Trump donne un nouveau souffle à la guerre culturelle antiwoke
Porté par la victoire de Trump, le courant anti-woke relance de plus belle la guerre culturelle. Au risque de voir la liberté artistique muselée?
Les idées progressistes, et ceux qui les portent, ont du souci à se faire. Cela a été dit et redit, l’arrivée de Trump aux commandes du vaisseau amiral de l’économie mondiale n’ouvre pas seulement une longue période d’incertitude géopolitique, mais aussi de glaciation idéologique et culturelle. Le sniper en chef de la Maison-Blanche ne manque pas une occasion de flinguer les mesures mises en place pour les minorités, sexuelles ou raciales, comme dernièrement quand il s’en est pris à la discrimination positive, cette politique –il est bon de le rappeler– qui visait au départ à corriger des injustices structurelles héritées du passé esclavagiste et ségrégationniste.

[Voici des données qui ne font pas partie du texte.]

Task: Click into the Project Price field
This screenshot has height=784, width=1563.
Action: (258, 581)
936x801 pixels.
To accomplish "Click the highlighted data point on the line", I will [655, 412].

Ce faisant, le président MAGA reprend à son compte cette vieille rengaine nauséabonde qu’on pensait rangée définitivement dans les cartons de l’histoire, à savoir que les gays, les trans et les identités fluides sont des déviants, voire des malades, et que les étrangers sont des êtres inférieurs. Il ne le dit pas comme ça –pas encore– mais en essentialisant les personnes racisées –Les Mexicains sont des délinquants en puissance, les Haïtiens des voleurs pathologiques, etc.–, c’est du pareil au même.
Logiquement, sa définition de la culture et les valeurs qu’elle est censée véhiculer trempent dans le même bain néoconservateur arrogant et revanchard. A (l’extrême) droite toute! Hors du divertissement inoffensif ou racoleur, la production artistique –même celle qui jette des ponts entre les communautés ou attire l’attention sur les malheurs du monde– est assimilée à de la propagande gauchiste sapant les fondements d’un mode de vie ancestral –sous-entendu: patriarcal et blanc, et tant pis pour les populations autochtones qui étaient là avant, largement «génocidées» il est vrai. Si on l’écoutait, les bibliothèques des écoles ne comporteraient plus que deux titres: la Bible et le magazine Fortune…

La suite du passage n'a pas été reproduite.